====== Articolo ======

Le luci e le ombre di una donna d’amare chiamata Sicilia
 Ieri ho sofferto il dolore,
  non sapevo che avesse una faccia sanguigna,
le labbra di metallo dure,
una mancanza netta d’orizzonti.
Il dolore è senza domani,
è un muso di cavallo che blocca
i garretti possenti,
ma ieri sono caduta in basso,
le mie labbra si sono chiuse
e lo spavento è entrato nel mio petto
con un sibilo fondo
e le fontane hanno cessato di fiorire,
la loro tenera acqua
era soltanto un mare di dolore
in cui naufragavo dormendo,
ma anche allora avevo paura
degli angeli eterni.
Ma se sono così dolci e costanti,
perchè l’immobilità mi fa terrore?
(Alda Merini)

di Federica Fiumelli. Poi un’immagine di donna dai capelli rossi, i capelli rossi delle muse preraffaellite, e una Leica al collo, al posto degli occhiali, ma è quella macchina fotografica la vera estensione di quello sguardo.
Lo sguardo di Letizia Battaglia.
Facendo zapping televisivo dettato dalla noia che probabilmente i palinsesti della tv di tanto in tanto propinano mi sono imbattuta in uno speciale di Rai Educational dedicato alla fotografa siciliana.
E’ stato impossibile distogliere l’attenzione fin da subito, il fascino che emanava la voce ruvida di quella donna dall’energico caschetto rosso, la passione con la quale faceva vibrare le parole dei suoi racconti, racconti alternati da fascinosi tiri di sigaretta, racconti di dolore, il dolore legato all’amore amaro (non a caso il titolo dell’ultimo speciale dedicatole su SKYarte) per la sua Palermo.
Classe 1935 Letizia Battaglia iniziò a collaborare per il giornale l’Ora e altre riviste, fotoreporter di una Palermo di piombo, i suoi scatti riportano immagini terribili e agghiaccianti, delitti, vittime e fiumi di sangue versati dalla cicatrice del volto siciliano, la mafia.
La patria di arte importante come il teatro dei pupi, le vastasate, Pirandello e Sciascia, negli anni Settanta divenne teatro degli orrori assurdi, di stragi umani dettate dall’impossibilità di comunicazione e dalla sola voglia di potere.
Davanti a tutto ciò la Battaglia soffrì il dolore, lo stesso dolore chela Merini diceva di essere mancanza di orizzonti, perché non si può scorgere un bel futuro davanti a tanto orrore ed ingiustizia, a tanta morte e assurdità.
Gli scatti della fotogiornalista siciliana sono elusivamente in bianco e nero, in un’intervista dice di non amare i colori nelle foto, e così la dicotomia tra bene e male, tra luce e oscurità si trova protagonista di una resa narrativa interessante. Gli scatti diventano pagine di storia di un’Italia che sta male, pagine in bianco e nero, gli sguardi dell’artista che tutt’ora ci parlano e ci costringono a una dolorosa riflessione, in silenzio. Bambini dagli occhi tristi, donne disperate, delitti, corpi senza vita, stradine caratteristiche, mercati, i mille volti di Palermo.

====== Voci fornite ======

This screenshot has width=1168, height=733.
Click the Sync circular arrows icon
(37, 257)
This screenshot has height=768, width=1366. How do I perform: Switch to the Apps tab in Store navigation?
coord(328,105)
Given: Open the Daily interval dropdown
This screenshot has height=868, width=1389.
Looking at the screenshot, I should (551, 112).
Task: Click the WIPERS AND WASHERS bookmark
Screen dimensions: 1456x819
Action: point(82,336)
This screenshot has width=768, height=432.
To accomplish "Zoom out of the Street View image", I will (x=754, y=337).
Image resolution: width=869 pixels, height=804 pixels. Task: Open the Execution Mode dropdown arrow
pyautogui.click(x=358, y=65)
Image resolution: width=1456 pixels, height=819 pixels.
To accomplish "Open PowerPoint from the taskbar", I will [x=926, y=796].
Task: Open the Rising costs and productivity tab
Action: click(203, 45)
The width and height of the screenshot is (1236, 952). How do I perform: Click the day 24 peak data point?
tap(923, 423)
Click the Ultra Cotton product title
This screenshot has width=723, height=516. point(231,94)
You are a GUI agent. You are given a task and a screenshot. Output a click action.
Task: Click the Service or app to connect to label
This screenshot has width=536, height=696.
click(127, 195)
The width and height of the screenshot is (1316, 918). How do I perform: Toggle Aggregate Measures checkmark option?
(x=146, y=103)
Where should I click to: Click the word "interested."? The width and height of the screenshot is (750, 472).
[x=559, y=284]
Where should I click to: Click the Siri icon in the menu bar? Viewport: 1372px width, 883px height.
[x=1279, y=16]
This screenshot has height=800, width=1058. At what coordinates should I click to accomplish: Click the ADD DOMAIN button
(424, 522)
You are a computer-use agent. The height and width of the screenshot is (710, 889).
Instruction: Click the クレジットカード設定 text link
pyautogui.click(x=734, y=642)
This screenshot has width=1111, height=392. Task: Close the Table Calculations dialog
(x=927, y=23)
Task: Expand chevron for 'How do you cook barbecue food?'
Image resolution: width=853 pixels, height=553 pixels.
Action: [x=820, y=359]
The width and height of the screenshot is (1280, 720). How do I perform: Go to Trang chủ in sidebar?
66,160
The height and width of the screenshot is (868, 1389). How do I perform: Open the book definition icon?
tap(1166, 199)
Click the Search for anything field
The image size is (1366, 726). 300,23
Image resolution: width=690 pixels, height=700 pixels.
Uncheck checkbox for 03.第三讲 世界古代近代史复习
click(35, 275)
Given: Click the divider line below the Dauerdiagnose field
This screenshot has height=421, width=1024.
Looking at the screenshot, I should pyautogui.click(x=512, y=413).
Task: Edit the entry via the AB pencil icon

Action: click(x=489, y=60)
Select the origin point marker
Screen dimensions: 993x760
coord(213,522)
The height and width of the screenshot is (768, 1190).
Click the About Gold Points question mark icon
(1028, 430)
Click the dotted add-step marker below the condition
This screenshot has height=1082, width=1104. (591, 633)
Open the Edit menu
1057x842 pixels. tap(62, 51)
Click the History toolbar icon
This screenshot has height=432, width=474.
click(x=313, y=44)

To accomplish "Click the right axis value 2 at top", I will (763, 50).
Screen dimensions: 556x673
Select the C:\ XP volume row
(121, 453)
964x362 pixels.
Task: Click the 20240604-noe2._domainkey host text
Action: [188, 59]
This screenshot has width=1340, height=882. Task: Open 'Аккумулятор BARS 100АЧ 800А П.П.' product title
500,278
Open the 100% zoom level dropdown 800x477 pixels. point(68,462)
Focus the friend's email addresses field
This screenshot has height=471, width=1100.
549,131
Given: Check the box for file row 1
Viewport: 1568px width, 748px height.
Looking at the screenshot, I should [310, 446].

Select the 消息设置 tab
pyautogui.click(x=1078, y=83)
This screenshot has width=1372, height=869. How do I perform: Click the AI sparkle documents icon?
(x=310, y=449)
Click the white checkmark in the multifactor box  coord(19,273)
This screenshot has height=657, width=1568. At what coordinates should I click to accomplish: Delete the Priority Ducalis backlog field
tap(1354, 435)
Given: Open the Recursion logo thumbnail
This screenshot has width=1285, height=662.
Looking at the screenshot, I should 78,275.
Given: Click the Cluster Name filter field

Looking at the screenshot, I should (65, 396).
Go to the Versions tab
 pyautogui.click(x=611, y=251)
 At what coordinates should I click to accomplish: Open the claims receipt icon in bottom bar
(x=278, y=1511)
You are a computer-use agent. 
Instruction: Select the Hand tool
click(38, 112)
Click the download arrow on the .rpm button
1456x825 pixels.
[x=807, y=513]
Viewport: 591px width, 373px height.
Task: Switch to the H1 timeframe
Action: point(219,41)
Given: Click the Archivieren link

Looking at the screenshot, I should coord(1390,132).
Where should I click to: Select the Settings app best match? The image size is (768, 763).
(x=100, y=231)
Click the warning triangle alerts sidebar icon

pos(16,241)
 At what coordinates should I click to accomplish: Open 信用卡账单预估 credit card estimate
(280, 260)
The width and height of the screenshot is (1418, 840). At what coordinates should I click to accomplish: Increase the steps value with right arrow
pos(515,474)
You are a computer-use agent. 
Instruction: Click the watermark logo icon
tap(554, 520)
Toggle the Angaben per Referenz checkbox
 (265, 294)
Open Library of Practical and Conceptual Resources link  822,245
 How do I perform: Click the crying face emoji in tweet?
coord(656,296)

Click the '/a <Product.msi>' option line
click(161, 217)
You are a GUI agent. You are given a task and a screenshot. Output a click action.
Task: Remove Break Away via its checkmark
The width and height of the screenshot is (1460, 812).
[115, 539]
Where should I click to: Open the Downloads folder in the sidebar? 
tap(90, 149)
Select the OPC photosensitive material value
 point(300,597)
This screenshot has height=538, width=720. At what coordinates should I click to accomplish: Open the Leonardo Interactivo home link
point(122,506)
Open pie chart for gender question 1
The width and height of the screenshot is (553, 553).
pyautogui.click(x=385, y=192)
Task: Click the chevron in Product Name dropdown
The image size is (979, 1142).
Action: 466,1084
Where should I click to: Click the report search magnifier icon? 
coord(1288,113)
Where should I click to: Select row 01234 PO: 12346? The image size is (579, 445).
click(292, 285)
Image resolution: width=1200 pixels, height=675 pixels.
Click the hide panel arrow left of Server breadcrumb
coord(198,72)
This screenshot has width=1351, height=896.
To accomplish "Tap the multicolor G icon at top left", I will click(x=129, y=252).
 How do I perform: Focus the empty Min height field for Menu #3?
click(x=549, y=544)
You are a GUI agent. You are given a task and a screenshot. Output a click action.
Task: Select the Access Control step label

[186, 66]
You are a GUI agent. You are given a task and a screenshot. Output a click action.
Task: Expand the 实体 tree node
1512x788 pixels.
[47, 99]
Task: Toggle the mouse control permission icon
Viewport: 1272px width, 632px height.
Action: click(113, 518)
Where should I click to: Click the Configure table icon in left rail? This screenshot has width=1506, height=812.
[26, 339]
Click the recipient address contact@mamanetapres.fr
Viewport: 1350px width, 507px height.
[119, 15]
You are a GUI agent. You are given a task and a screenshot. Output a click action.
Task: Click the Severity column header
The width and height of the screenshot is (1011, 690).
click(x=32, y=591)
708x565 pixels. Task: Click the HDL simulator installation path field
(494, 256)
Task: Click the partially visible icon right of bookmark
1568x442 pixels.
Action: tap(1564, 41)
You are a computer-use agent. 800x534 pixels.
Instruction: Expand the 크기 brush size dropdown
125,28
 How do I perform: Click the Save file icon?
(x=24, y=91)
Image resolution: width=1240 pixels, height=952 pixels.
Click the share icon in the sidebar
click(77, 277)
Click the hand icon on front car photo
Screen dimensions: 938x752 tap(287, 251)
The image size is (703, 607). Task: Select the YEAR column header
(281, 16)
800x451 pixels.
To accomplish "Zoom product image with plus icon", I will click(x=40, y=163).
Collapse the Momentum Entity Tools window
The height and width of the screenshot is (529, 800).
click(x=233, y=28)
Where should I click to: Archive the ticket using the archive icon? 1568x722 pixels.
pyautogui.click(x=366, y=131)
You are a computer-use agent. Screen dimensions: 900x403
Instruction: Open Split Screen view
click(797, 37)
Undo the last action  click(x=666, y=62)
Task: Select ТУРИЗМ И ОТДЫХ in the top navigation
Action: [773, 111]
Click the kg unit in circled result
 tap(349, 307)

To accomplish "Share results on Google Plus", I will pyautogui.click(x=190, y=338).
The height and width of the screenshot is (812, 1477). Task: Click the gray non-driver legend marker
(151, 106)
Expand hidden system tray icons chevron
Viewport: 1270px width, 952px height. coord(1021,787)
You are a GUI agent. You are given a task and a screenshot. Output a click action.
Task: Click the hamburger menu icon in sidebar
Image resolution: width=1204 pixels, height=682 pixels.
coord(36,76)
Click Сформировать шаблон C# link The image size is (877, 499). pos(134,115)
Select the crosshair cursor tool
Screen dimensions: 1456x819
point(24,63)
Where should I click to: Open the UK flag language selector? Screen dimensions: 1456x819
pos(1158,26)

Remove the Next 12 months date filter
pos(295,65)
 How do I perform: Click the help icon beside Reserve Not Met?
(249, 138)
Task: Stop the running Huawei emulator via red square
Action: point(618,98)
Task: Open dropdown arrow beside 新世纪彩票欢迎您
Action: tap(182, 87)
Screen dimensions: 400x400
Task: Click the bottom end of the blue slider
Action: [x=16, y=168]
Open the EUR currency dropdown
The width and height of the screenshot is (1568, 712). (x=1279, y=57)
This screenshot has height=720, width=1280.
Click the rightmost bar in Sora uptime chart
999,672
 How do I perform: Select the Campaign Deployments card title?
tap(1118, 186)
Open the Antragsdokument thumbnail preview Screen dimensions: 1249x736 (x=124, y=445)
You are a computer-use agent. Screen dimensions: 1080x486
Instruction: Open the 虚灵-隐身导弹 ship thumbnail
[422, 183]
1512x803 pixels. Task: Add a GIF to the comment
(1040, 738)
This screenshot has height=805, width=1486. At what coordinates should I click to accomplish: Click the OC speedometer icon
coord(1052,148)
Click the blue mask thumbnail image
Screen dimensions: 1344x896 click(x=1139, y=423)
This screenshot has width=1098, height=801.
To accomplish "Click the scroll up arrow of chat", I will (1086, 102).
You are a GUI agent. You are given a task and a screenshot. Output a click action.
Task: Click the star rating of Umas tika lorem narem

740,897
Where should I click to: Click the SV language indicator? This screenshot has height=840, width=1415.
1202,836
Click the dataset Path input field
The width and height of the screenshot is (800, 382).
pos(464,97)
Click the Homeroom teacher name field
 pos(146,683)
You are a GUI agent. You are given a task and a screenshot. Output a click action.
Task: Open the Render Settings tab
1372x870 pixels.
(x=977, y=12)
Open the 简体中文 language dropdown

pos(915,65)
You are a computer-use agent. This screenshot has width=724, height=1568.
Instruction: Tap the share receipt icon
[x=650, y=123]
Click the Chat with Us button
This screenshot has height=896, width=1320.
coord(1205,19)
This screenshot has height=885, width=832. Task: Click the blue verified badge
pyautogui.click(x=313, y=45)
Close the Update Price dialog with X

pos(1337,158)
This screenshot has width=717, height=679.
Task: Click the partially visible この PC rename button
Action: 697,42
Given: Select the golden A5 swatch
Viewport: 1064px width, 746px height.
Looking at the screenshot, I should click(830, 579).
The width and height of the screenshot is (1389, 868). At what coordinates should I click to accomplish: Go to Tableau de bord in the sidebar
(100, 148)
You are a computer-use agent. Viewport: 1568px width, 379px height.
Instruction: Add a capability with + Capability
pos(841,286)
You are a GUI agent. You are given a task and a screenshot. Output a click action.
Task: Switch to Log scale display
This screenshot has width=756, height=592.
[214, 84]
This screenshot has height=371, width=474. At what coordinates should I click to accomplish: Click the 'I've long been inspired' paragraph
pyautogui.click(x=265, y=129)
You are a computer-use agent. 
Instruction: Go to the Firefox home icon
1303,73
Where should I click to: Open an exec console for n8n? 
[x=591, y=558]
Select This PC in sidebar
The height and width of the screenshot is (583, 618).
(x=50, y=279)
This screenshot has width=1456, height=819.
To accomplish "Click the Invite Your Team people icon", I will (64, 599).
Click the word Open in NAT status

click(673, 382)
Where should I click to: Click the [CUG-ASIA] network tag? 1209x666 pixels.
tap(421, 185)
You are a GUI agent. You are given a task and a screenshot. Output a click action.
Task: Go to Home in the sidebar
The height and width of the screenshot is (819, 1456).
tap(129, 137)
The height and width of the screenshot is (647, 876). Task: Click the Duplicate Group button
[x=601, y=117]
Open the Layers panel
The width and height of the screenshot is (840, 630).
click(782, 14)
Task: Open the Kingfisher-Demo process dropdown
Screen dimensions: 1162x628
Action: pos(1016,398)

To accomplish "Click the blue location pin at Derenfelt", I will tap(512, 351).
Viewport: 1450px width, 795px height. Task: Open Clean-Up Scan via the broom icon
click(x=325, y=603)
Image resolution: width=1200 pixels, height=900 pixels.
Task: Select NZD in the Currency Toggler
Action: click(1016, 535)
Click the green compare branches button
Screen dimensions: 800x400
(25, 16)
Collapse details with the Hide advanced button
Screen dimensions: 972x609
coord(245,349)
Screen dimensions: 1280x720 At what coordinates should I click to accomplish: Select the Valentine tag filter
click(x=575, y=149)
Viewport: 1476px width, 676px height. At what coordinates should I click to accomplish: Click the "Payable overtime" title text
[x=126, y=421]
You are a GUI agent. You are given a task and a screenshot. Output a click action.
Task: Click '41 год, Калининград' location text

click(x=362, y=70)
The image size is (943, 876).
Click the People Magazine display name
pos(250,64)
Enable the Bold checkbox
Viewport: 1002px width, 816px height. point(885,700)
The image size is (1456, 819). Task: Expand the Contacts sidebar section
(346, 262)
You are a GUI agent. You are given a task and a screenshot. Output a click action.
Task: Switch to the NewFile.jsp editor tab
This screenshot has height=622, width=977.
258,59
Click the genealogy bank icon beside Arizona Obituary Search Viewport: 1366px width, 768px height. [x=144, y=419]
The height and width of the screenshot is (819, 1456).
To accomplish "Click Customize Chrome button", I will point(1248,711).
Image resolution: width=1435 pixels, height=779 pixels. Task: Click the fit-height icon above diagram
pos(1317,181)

======

◆ **Serie di compiti**
[A] Ricopia tali e quali le voci comprese tra la riga che contiene "Where should I click to: Archive" e quella che contiene "(1040, 738)", entrambe incluse.
[B] Prosegui l'articolo sulla fotografa Letizia Battaglia a partire dalla sua ultima frase.
L'articolo e le voci non hanno alcun legame tra loro.

◆ **Risposte ai quesiti**
[A]
Where should I click to: Archive the ticket using the archive icon? 1568x722 pixels.
pyautogui.click(x=366, y=131)
You are a computer-use agent. Screen dimensions: 900x403
Instruction: Open Split Screen view
click(797, 37)
Undo the last action  click(x=666, y=62)
Task: Select ТУРИЗМ И ОТДЫХ in the top navigation
Action: [773, 111]
Click the kg unit in circled result
 tap(349, 307)

To accomplish "Share results on Google Plus", I will pyautogui.click(x=190, y=338).
The height and width of the screenshot is (812, 1477). Task: Click the gray non-driver legend marker
(151, 106)
Expand hidden system tray icons chevron
Viewport: 1270px width, 952px height. coord(1021,787)
You are a GUI agent. You are given a task and a screenshot. Output a click action.
Task: Click the hamburger menu icon in sidebar
Image resolution: width=1204 pixels, height=682 pixels.
coord(36,76)
Click Сформировать шаблон C# link The image size is (877, 499). pos(134,115)
Select the crosshair cursor tool
Screen dimensions: 1456x819
point(24,63)
Where should I click to: Open the UK flag language selector? Screen dimensions: 1456x819
pos(1158,26)

Remove the Next 12 months date filter
pos(295,65)
 How do I perform: Click the help icon beside Reserve Not Met?
(249, 138)
Task: Stop the running Huawei emulator via red square
Action: point(618,98)
Task: Open dropdown arrow beside 新世纪彩票欢迎您
Action: tap(182, 87)
Screen dimensions: 400x400
Task: Click the bottom end of the blue slider
Action: [x=16, y=168]
Open the EUR currency dropdown
The width and height of the screenshot is (1568, 712). (x=1279, y=57)
This screenshot has height=720, width=1280.
Click the rightmost bar in Sora uptime chart
999,672
 How do I perform: Select the Campaign Deployments card title?
tap(1118, 186)
Open the Antragsdokument thumbnail preview Screen dimensions: 1249x736 (x=124, y=445)
You are a computer-use agent. Screen dimensions: 1080x486
Instruction: Open the 虚灵-隐身导弹 ship thumbnail
[422, 183]
1512x803 pixels. Task: Add a GIF to the comment
(1040, 738)

[B]
Molte volte la stessa Battaglia ha affermato in alcune interviste di aver voluto bruciare, di aver voluto disfarsi di tutte quelle immagini martorianti, di quelle visioni entrate nella sua mente e nel suo cuore con prepotenza, la volontà di cancellare il suo esser stata lì, testimone di un continuo teatro di morte e scandali.
Nonostante sia stata pluripremiata in tutto il mondo dall’Europa all’America con riconoscimenti molto importanti come il premio Eugene Smith, il suo cuore, i suoi occhi sono legati a Palermo, a quella città complessa e delicata, piena di contraddizioni e debolezze, semplice e umile, come una bella donna da essere amata. Quelle strade, quella gente, quei bambini, quelle donne, i mercati, il mare, leganola Battaglia alla terra siciliana.
E’ un amore difficile, amaro, aspro come i limoni di Sicilia, che bruciano gusti e visioni, ma un amore che se levigato da uno sguardo poetico acquista valore nella memoria del domani.

Negli ultimi anni, i lavori che rubano definitivamente il mio interesse, sono opere di mescolamento, la Battagliainserisci splendidi corpi di nudi femminili nelle foto antecedenti, nelle foto dove protagonista era la morte, la mafia. Ed ecco spostare il punctum dallo ieri, all’oggi, l’artista vuole porre l’accento su una femminilità genitrice di vita, pura, sull’eros, sulla bellezza, sulla vita.Un amore nonostante tutto. I suoi scatti sono importanti per non dimenticare l’orrore, la violenza, la brutalità, la povertà delle scaltre intenzioni, per non essere indifferenti alla società; che non si può far finta di niente, non si può non riflettere, non si può non sapere, non si può non pensare, non si può non fermarsi davanti a un realtà che ci appartiene, perché la realtà come la storia è un bene di condivisione.
Ed ecco che nelle ultime foto, il bianco e nero non diventa l’unico contrasto, ma bensì la contrapposizione temporale, l’inserimento di bellissime donne nude in scene di cruda storia, portatrici una sofferta speranza, alimentano la dicotomica luce e ombra di male e bene.
Innesti di corpi nudi incontaminati fanno irruzione nella corruzione, nel dramma denominato mafia.
Ed ecco in primo piano una donna bagnata dalle lacrime di pioggia e sullo sfondo uno dei nostri orgogli italiani, Giovanni Falcone.
“Lascia, lascia la vanità, ti dico lasciala, ma avere fatto in luogo di non avere fatto, questa non è vanità, questa frase di Ezra Pound l’artista dice di esserle scolpita nel cuore. “L’errore sta tutto nel non fatto, sta nella diffidenza che tentenna.”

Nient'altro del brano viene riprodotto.